PNG international rugby league footballer

Bruce Mamando (born 20 January 1974) is a Papua New Guinean rugby league footballer who represented Papua New Guinea in the 1995 and 2000 World Cups.

==Background==
Bruce Mamando was born in Mount Hagen, Papua New Guinea.

==Playing career==
Mamando, who played at and in the , made his debut for the Canberra Raiders from the bench during Round 2 of the 1994 NSWRL season, a 46-16 victory over the South Sydney Rabbitohs at Bruce Stadium in Canberra (his only first grade game of the season). He went on to play in fourteen matches for the Raiders over the next three seasons, scoring 3 tries, but struggled to cement a place in the Raiders forward pack which included Bradley Clyde, John Lomax, Quentin Pongia, Jason Croker and David Furner. In 1995 he was selected for the Papua New Guinea Kumuls squad for the 1995 Rugby League World Cup.

He then joined the new Adelaide Rams franchise in 1997 and was in their inaugural side for their match against the North Queensland Cowboys in Townsville on 1 March 1997 for the new Super League season. He spent two years at the ill-fated club, becoming a favorite with the Adelaide fans for his never say die attitude in a team mostly made up of some talented juniors and off-casts from other clubs. As a PNG test player, Mamando was one of the Rams few high-profile players, alongside team captain and former Australian test player and Brisbane Broncos premiership Kerrod Walters. He played 16 games for the Rams, scoring 5 tries.

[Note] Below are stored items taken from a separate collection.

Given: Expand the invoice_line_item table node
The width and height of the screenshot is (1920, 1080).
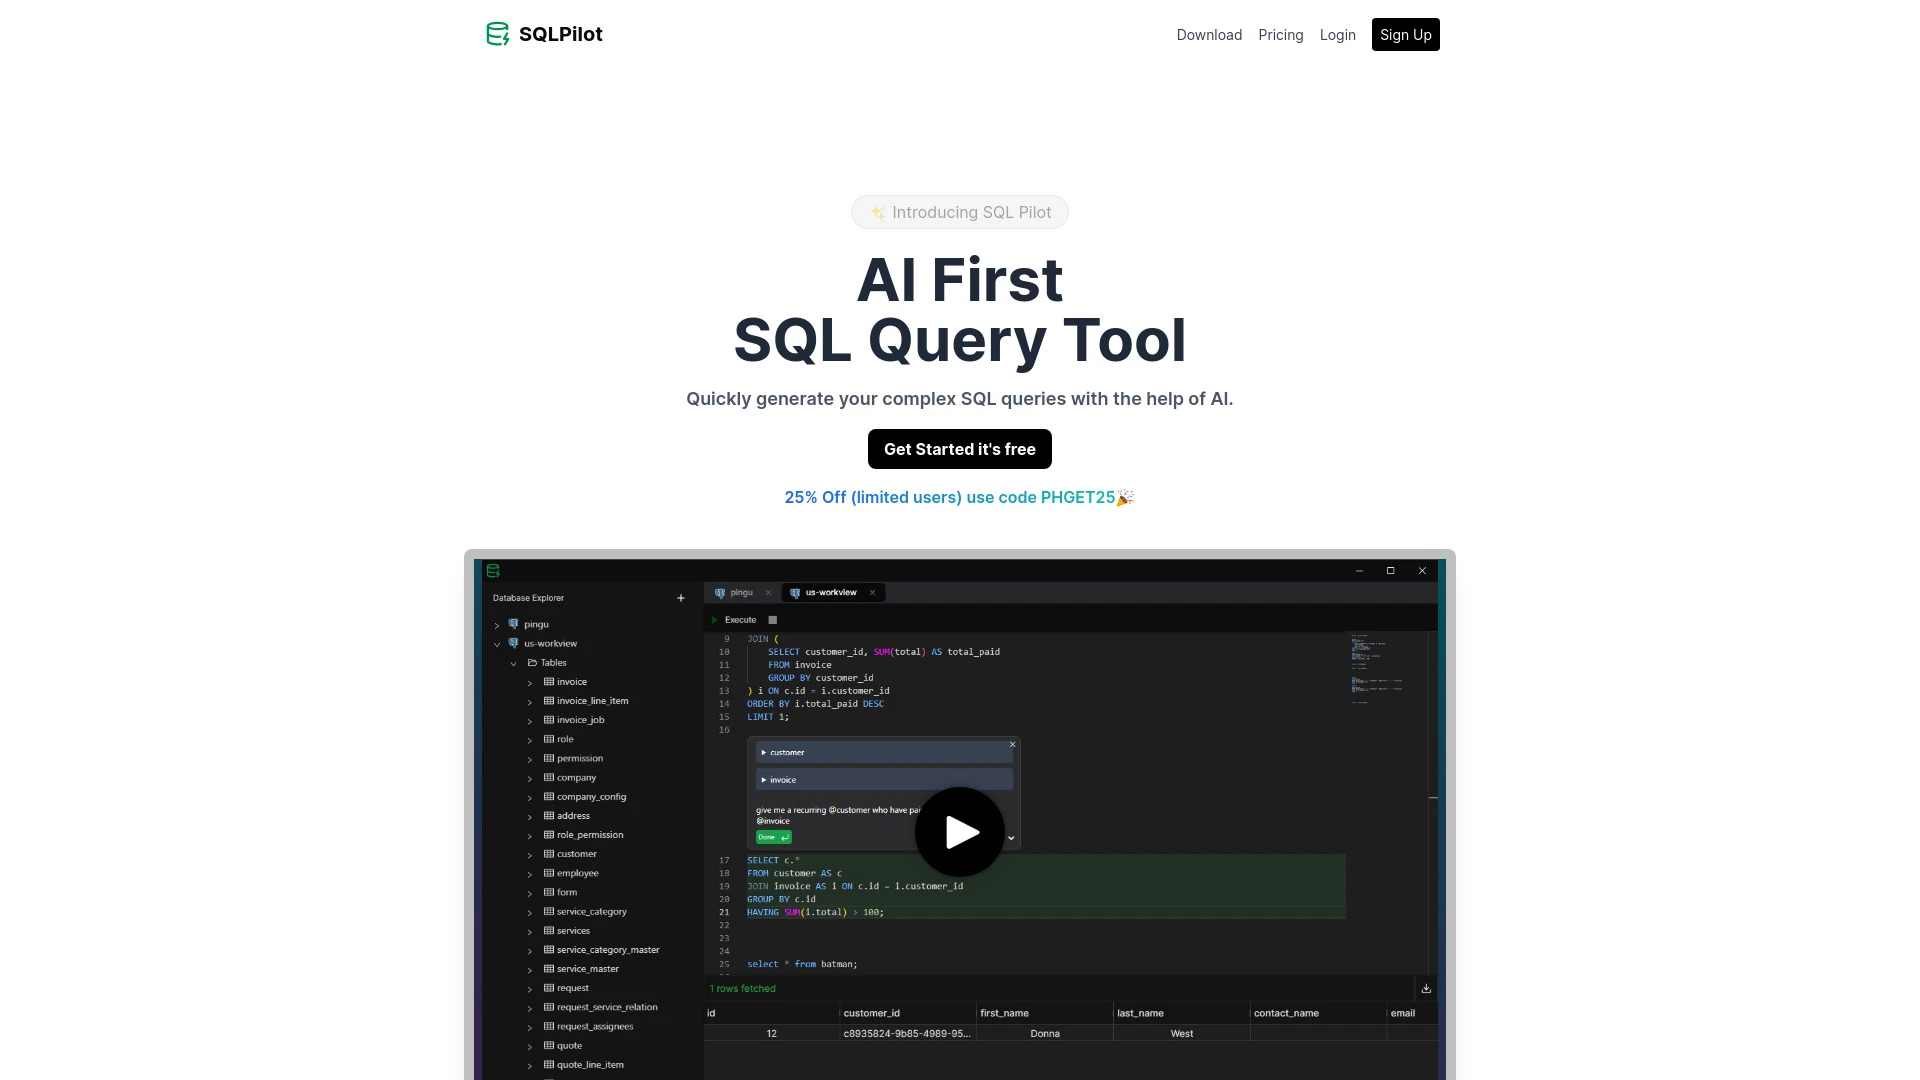Looking at the screenshot, I should coord(530,700).
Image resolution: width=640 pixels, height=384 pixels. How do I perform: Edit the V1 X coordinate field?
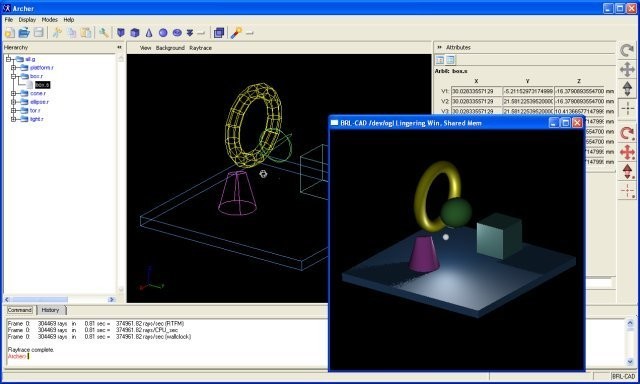pos(476,91)
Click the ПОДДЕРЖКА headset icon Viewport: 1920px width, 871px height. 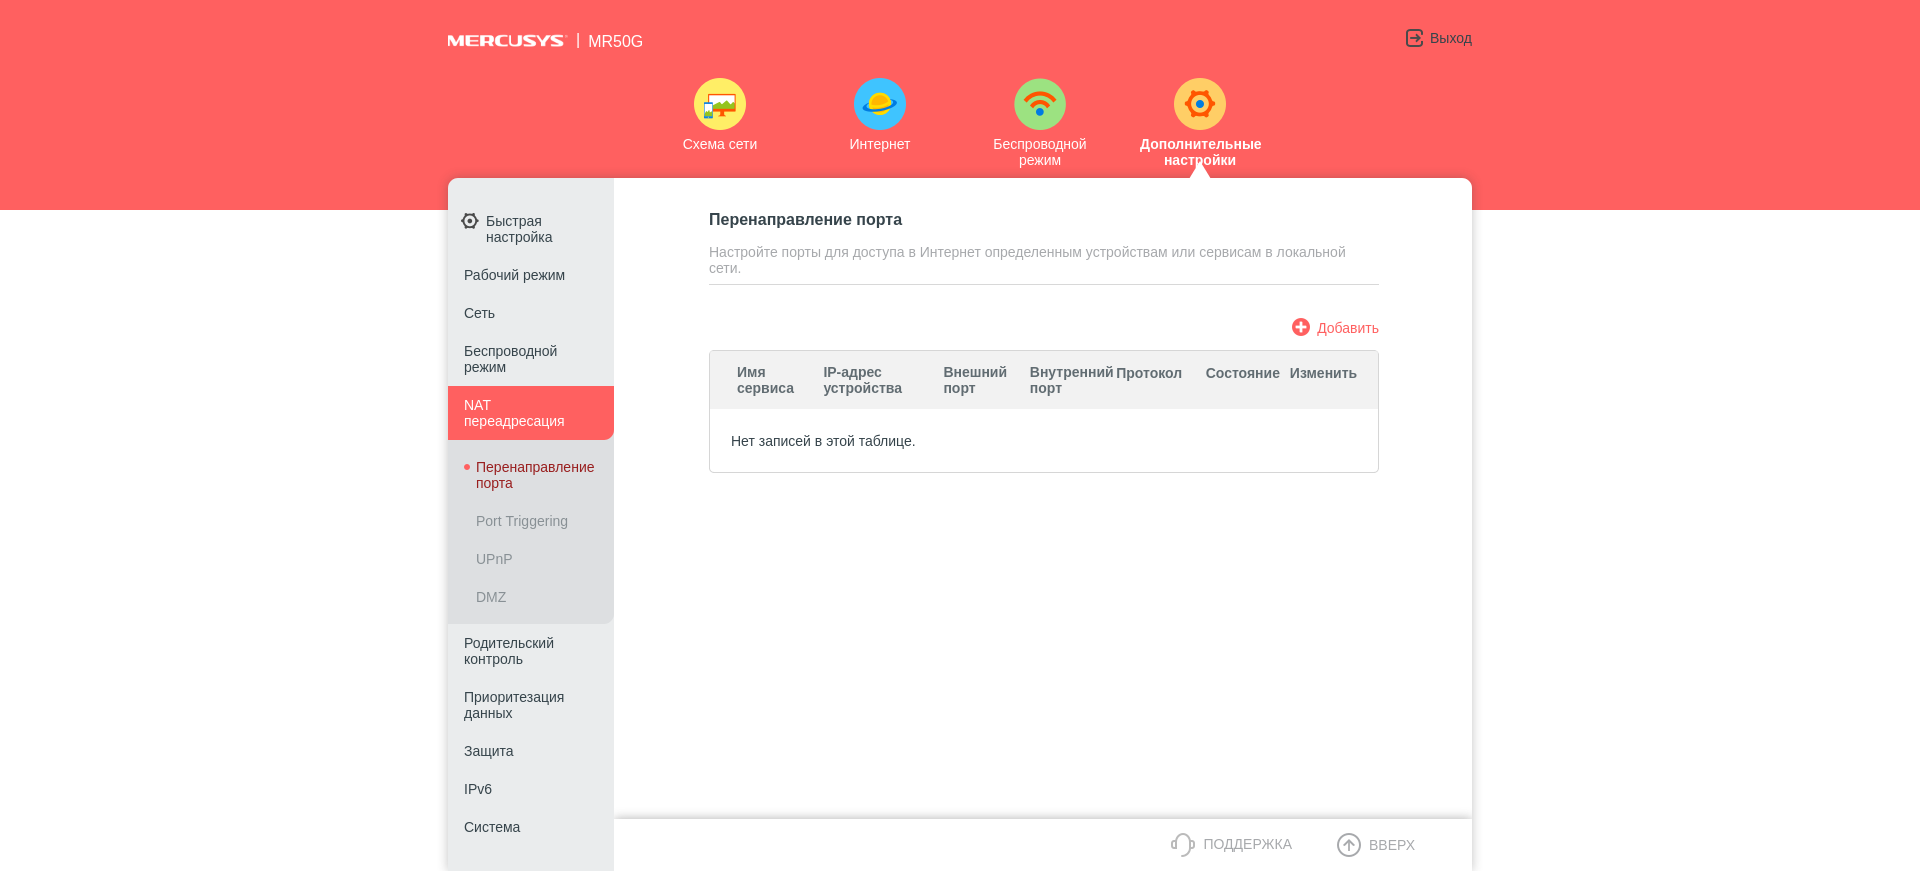pyautogui.click(x=1183, y=845)
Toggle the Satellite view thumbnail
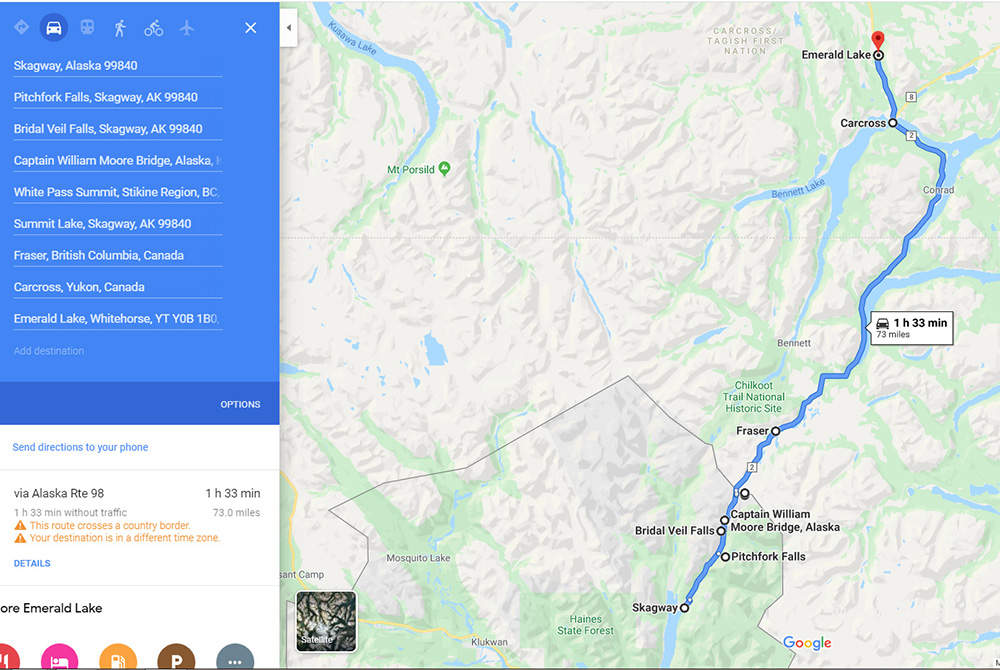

In 1999, Mamando was a member of the Sydney Roosters squad for the 1999 season, but failed to make an appearance, due to niggling knee injuries.

In 2000 Mamando again represented Papua New Guinea at a World Cup.
They went onto win there first 3 group stage matches against France, South Africa and Tonga before succumbing to Wales in the Quarterfinals, This was the first time in 20 years that the Kumuls had won 3 games in a row. Earlier that season he had joined North Queensland Cowboys. In 2001 he withdrew from the Papua New Guinea side, citing concerns over selection policies.